On measles, Elia reiterated prior guidance that Invivyd expects to update investors in the first half of the year. In response to an analyst question, he discussed potential use cases in conceptual terms, including treatment, post-exposure prophylaxis, outbreak response (including “ring immunization” concepts), and the idea of using antibodies as a “vaccine enhancement” approach for very young children. Allen added that the measles program was driven by inbound requests from healthcare providers for a solution in treatment or post-exposure prophylaxis settings.
Financial results: revenue growth and cash position
Chief Financial Officer Bill Duke said PEMGARDA net revenues grew 31% over third quarter 2025 and 25% over fourth quarter 2024. Duke reported 2025 full-year net revenues of $53.4 million, which he attributed to continued efforts to drive market awareness.
Duke also said Invivyd raised over $200 million in the second half of 2025 and ended the year with $226.7 million in cash and cash equivalents.
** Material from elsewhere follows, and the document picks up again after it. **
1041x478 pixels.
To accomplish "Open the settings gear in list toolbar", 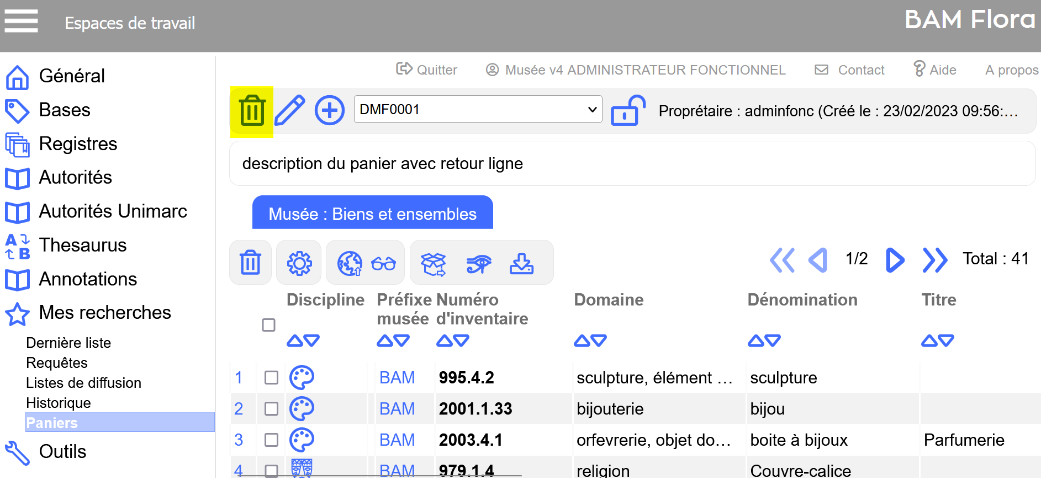I will [298, 263].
He said this leaves the company well-capitalized through anticipated pivotal data for VYD2311 in mid-2026 and, depending on PEMGARDA growth and “continued operational discipline,” potentially beyond that period.
About Invivyd (NASDAQ:IVVD)
Invivyd, Inc, a commercial-stage biopharmaceutical company, focuses on the discovery, development, and commercialization of antibody-based solutions for infectious diseases in the United States. The company developed INVYMAB, a platform that combines viral surveillance and predictive modeling with advanced antibody engineering. Its pipeline includes PEMGRADA (pemivibart) injection, a half-life extended investigational monoclonal antibody (mAb) for the prevention of COVID-19 in adults and adolescents; VYD2311, an mAb candidate which is in preclinical studies for the prevention or treatment for COVID-19; and adintrvimab, that is in phase 3 clinical trials for the prevention or treatment of COVID-19.